Le présent jugement, qui prononce l’annulation de l’arrêté du préfet des Hauts-de-Seine du 12 février 2025 implique l’effacement du signalement aux fins de non-admission dans le système d’information Schengen qui en résultait. Il est donc enjoint au préfet des Hauts-de-Seine de faire procéder, dans un délai qu’il convient de fixer à trente jours à compter de la notification du présent jugement, à la suppression, par les services compétents, du signalement du requérant aux fins de non-admission dans le système d’information Schengen compte tenu de cette annulation, laquelle constitue un motif d’extinction au sens de l’article 7 du décret du 28 mai 2010 précité et de rapporter la preuve de ses diligences au requérant.

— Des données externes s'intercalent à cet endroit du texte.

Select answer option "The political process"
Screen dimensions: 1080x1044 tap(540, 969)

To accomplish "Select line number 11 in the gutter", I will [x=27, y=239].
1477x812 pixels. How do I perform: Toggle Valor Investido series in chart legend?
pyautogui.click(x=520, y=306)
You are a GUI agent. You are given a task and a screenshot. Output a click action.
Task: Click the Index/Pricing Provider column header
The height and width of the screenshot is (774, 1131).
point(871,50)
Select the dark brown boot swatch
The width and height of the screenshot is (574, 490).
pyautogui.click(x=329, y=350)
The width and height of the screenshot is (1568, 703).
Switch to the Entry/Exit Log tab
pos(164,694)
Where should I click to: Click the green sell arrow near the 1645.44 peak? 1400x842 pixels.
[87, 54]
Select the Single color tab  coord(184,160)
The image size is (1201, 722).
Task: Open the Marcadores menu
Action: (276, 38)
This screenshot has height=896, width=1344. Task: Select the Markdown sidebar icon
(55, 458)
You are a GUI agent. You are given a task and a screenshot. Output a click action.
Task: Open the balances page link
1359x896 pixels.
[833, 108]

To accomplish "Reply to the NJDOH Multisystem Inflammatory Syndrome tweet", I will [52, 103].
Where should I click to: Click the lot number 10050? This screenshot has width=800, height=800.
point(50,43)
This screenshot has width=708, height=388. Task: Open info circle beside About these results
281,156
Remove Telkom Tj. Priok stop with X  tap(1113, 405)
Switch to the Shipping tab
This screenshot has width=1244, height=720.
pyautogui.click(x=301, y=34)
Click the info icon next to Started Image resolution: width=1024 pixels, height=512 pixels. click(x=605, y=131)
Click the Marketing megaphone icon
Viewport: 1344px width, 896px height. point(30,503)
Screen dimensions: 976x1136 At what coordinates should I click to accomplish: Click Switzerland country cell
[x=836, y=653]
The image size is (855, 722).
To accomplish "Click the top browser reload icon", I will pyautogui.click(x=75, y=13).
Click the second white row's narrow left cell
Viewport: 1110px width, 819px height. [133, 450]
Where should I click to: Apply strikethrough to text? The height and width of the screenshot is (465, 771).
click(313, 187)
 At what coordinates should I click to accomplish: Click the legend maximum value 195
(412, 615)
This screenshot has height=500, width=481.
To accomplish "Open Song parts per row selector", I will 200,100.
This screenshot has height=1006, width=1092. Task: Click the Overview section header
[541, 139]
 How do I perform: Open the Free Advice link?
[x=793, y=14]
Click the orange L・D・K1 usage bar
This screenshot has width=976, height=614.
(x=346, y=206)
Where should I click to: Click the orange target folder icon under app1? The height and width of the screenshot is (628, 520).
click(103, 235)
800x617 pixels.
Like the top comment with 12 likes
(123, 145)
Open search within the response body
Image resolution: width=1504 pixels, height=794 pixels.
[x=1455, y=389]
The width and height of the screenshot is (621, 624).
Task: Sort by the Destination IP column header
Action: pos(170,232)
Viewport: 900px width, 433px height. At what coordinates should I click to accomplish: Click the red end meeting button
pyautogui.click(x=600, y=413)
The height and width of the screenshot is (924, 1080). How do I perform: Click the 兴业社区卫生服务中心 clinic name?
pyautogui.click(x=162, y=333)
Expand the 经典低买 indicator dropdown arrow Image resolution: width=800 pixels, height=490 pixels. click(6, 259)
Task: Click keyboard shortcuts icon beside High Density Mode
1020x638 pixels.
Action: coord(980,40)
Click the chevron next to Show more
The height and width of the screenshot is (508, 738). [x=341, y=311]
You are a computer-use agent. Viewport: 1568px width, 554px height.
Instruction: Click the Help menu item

Sur les frais liés au litige :
Il y a lieu, dans les circonstances de l’espèce, de mettre à la charge de l’État le versement d’une somme de 1 000 (mille) euros à M. A... sur le fondement de l’article L. 761-1 du code de justice administrative.
D É C I D E :
Article 1er : L’arrêté du préfet des Hauts-de-Seine du 12 février 2025 est annulé.
Article 2 : Il est enjoint au préfet des Hauts-de-Seine de faire procéder, dans un délai de trente jours à compter de la notification du présent jugement, à la suppression, par les services compétents, du signalement de M. A... aux fins de non-admission dans le système d’information Schengen compte tenu de l’annulation prononcée par l’article 1er du présent jugement et de rapporter la preuve à l’intéressé de ses diligences.
Article 3 : L’État versera à M. A... la somme de 1 000 euros au titre de l’article L. 761-1 du code de l'entrée et du séjour des étrangers et du droit d'asile.
Article 4 : Le surplus des conclusions de la requête de M. A... est rejeté.
Article 5 : Le présent jugement sera notifié à M. C... A... et au préfet des Hauts-de-Seine.
Délibéré après l'audience du 12 février 2026, à laquelle siégeaient :
M. Kelfani, président, M. E... et M. Chichportiche-Fossier, conseillers.
Rendu public par mise à disposition au greffe le 6 mars 2026.
Le rapporteur,
signé
K. KELFANI
L’assesseur le plus ancien dans l’ordre du tableau,
signé
G. E... La greffière,
signé
I. MERLINGE
La République mande et ordonne au préfet des Hauts-de-Seine en ce qui le concerne ou à tous commissaires de justice à ce requis en ce qui concerne les voies de droit commun contre les parties privées, de pourvoir à l'exécution de la présente décision.